- DATA EXTRACT -
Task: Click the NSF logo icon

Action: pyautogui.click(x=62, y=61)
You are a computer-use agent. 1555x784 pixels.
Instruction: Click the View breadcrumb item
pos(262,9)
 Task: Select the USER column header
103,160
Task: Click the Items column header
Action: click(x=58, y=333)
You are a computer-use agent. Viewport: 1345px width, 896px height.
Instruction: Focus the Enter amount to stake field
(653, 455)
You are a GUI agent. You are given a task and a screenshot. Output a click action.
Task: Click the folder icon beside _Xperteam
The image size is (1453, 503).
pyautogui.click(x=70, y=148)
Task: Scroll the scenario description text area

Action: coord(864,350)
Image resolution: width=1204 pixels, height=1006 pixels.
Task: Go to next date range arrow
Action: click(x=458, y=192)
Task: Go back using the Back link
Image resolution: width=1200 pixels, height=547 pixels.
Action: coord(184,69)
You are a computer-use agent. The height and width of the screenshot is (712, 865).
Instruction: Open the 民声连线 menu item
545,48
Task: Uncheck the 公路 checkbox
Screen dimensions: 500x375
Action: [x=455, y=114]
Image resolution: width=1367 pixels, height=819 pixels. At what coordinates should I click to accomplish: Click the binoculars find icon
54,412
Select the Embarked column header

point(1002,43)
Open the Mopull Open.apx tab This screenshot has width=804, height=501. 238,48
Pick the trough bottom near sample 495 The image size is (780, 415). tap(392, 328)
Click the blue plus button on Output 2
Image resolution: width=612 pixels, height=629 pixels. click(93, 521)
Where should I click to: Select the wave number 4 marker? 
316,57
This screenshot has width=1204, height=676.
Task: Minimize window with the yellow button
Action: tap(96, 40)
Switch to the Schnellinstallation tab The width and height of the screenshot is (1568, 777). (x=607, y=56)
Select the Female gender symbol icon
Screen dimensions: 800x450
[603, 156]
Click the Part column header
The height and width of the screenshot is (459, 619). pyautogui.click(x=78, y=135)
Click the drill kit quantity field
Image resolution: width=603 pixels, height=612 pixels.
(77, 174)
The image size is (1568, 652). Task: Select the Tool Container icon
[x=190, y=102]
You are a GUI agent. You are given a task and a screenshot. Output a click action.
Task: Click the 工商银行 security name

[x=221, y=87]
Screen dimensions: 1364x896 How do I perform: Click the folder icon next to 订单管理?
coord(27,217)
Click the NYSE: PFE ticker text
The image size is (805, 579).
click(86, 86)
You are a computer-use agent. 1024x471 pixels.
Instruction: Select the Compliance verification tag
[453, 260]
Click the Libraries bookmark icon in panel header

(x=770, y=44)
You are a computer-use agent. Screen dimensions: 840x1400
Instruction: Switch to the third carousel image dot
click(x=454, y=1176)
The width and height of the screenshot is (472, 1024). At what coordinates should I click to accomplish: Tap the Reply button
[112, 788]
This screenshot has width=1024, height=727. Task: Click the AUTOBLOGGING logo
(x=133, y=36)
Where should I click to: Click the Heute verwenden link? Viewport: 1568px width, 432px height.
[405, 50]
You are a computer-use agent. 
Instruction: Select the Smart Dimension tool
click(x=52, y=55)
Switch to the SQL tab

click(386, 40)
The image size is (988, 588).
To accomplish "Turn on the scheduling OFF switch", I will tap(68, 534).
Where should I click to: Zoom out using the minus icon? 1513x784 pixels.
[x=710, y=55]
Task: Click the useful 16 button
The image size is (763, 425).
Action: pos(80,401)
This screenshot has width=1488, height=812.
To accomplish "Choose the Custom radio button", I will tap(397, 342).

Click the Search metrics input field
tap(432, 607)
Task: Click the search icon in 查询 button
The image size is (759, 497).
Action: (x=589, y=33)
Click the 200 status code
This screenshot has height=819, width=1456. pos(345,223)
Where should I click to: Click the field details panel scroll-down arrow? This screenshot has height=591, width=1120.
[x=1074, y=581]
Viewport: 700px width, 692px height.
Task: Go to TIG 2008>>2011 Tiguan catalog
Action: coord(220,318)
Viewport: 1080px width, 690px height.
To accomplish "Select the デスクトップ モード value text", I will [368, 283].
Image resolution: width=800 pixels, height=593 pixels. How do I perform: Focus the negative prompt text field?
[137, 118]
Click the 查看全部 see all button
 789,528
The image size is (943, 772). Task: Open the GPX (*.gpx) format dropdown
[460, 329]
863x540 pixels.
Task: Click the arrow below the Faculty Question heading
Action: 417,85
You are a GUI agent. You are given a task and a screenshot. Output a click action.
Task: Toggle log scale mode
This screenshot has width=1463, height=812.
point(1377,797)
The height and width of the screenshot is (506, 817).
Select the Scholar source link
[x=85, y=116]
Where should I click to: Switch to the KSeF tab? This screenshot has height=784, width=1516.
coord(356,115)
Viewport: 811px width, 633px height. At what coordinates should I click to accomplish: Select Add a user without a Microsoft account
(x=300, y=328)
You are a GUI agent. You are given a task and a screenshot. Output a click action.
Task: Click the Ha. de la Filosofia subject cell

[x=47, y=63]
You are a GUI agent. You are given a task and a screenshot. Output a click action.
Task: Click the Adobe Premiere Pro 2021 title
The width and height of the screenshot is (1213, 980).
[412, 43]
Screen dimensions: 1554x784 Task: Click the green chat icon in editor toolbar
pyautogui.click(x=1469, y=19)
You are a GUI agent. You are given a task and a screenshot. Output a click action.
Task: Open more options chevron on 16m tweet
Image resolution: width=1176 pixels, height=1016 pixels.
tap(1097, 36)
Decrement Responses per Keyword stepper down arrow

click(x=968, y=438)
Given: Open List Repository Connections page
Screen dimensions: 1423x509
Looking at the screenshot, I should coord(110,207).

- WRITTEN PROBLEM -
Give all the items again with every "GUI agent" replaced by "desktop agent" and nothing else changed.

- RESULT FOR THIS EXERCISE -
Task: Click the NSF logo icon

Action: pyautogui.click(x=62, y=61)
You are a computer-use agent. 1555x784 pixels.
Instruction: Click the View breadcrumb item
pos(262,9)
 Task: Select the USER column header
103,160
Task: Click the Items column header
Action: click(x=58, y=333)
You are a computer-use agent. Viewport: 1345px width, 896px height.
Instruction: Focus the Enter amount to stake field
(653, 455)
You are a desktop agent. You are given a task and a screenshot. Output a click action.
Task: Click the folder icon beside _Xperteam
The image size is (1453, 503).
pyautogui.click(x=70, y=148)
Task: Scroll the scenario description text area

Action: coord(864,350)
Image resolution: width=1204 pixels, height=1006 pixels.
Task: Go to next date range arrow
Action: click(x=458, y=192)
Task: Go back using the Back link
Image resolution: width=1200 pixels, height=547 pixels.
Action: coord(184,69)
You are a computer-use agent. The height and width of the screenshot is (712, 865).
Instruction: Open the 民声连线 menu item
545,48
Task: Uncheck the 公路 checkbox
Screen dimensions: 500x375
Action: [x=455, y=114]
Image resolution: width=1367 pixels, height=819 pixels. At what coordinates should I click to accomplish: Click the binoculars find icon
54,412
Select the Embarked column header

point(1002,43)
Open the Mopull Open.apx tab This screenshot has width=804, height=501. 238,48
Pick the trough bottom near sample 495 The image size is (780, 415). tap(392, 328)
Click the blue plus button on Output 2
Image resolution: width=612 pixels, height=629 pixels. click(93, 521)
Where should I click to: Select the wave number 4 marker? 
316,57
This screenshot has width=1204, height=676.
Task: Minimize window with the yellow button
Action: tap(96, 40)
Switch to the Schnellinstallation tab The width and height of the screenshot is (1568, 777). (x=607, y=56)
Select the Female gender symbol icon
Screen dimensions: 800x450
[603, 156]
Click the Part column header
The height and width of the screenshot is (459, 619). pyautogui.click(x=78, y=135)
Click the drill kit quantity field
Image resolution: width=603 pixels, height=612 pixels.
(77, 174)
The image size is (1568, 652). Task: Select the Tool Container icon
[x=190, y=102]
You are a desktop agent. You are given a task and a screenshot. Output a click action.
Task: Click the 工商银行 security name

[x=221, y=87]
Screen dimensions: 1364x896 How do I perform: Click the folder icon next to 订单管理?
coord(27,217)
Click the NYSE: PFE ticker text
The image size is (805, 579).
click(86, 86)
You are a computer-use agent. 1024x471 pixels.
Instruction: Select the Compliance verification tag
[453, 260]
Click the Libraries bookmark icon in panel header

(x=770, y=44)
You are a computer-use agent. Screen dimensions: 840x1400
Instruction: Switch to the third carousel image dot
click(x=454, y=1176)
The width and height of the screenshot is (472, 1024). At what coordinates should I click to accomplish: Tap the Reply button
[112, 788]
This screenshot has width=1024, height=727. Task: Click the AUTOBLOGGING logo
(x=133, y=36)
Where should I click to: Click the Heute verwenden link? Viewport: 1568px width, 432px height.
[405, 50]
You are a computer-use agent. 
Instruction: Select the Smart Dimension tool
click(x=52, y=55)
Switch to the SQL tab

click(386, 40)
The image size is (988, 588).
To accomplish "Turn on the scheduling OFF switch", I will tap(68, 534).
Where should I click to: Zoom out using the minus icon? 1513x784 pixels.
[x=710, y=55]
Task: Click the useful 16 button
The image size is (763, 425).
Action: pos(80,401)
This screenshot has width=1488, height=812.
To accomplish "Choose the Custom radio button", I will tap(397, 342).

Click the Search metrics input field
tap(432, 607)
Task: Click the search icon in 查询 button
The image size is (759, 497).
Action: (x=589, y=33)
Click the 200 status code
This screenshot has height=819, width=1456. pos(345,223)
Where should I click to: Click the field details panel scroll-down arrow? This screenshot has height=591, width=1120.
[x=1074, y=581]
Viewport: 700px width, 692px height.
Task: Go to TIG 2008>>2011 Tiguan catalog
Action: coord(220,318)
Viewport: 1080px width, 690px height.
To accomplish "Select the デスクトップ モード value text", I will [368, 283].
Image resolution: width=800 pixels, height=593 pixels. How do I perform: Focus the negative prompt text field?
[137, 118]
Click the 查看全部 see all button
 789,528
The image size is (943, 772). Task: Open the GPX (*.gpx) format dropdown
[460, 329]
863x540 pixels.
Task: Click the arrow below the Faculty Question heading
Action: 417,85
You are a desktop agent. You are given a task and a screenshot. Output a click action.
Task: Toggle log scale mode
This screenshot has width=1463, height=812.
point(1377,797)
The height and width of the screenshot is (506, 817).
Select the Scholar source link
[x=85, y=116]
Where should I click to: Switch to the KSeF tab? This screenshot has height=784, width=1516.
coord(356,115)
Viewport: 811px width, 633px height. At what coordinates should I click to accomplish: Select Add a user without a Microsoft account
(x=300, y=328)
You are a desktop agent. You are given a task and a screenshot. Output a click action.
Task: Click the Ha. de la Filosofia subject cell

[x=47, y=63]
You are a desktop agent. You are given a task and a screenshot. Output a click action.
Task: Click the Adobe Premiere Pro 2021 title
The width and height of the screenshot is (1213, 980).
[412, 43]
Screen dimensions: 1554x784 Task: Click the green chat icon in editor toolbar
pyautogui.click(x=1469, y=19)
You are a desktop agent. You are given a task and a screenshot. Output a click action.
Task: Open more options chevron on 16m tweet
Image resolution: width=1176 pixels, height=1016 pixels.
tap(1097, 36)
Decrement Responses per Keyword stepper down arrow

click(x=968, y=438)
Given: Open List Repository Connections page
Screen dimensions: 1423x509
Looking at the screenshot, I should coord(110,207).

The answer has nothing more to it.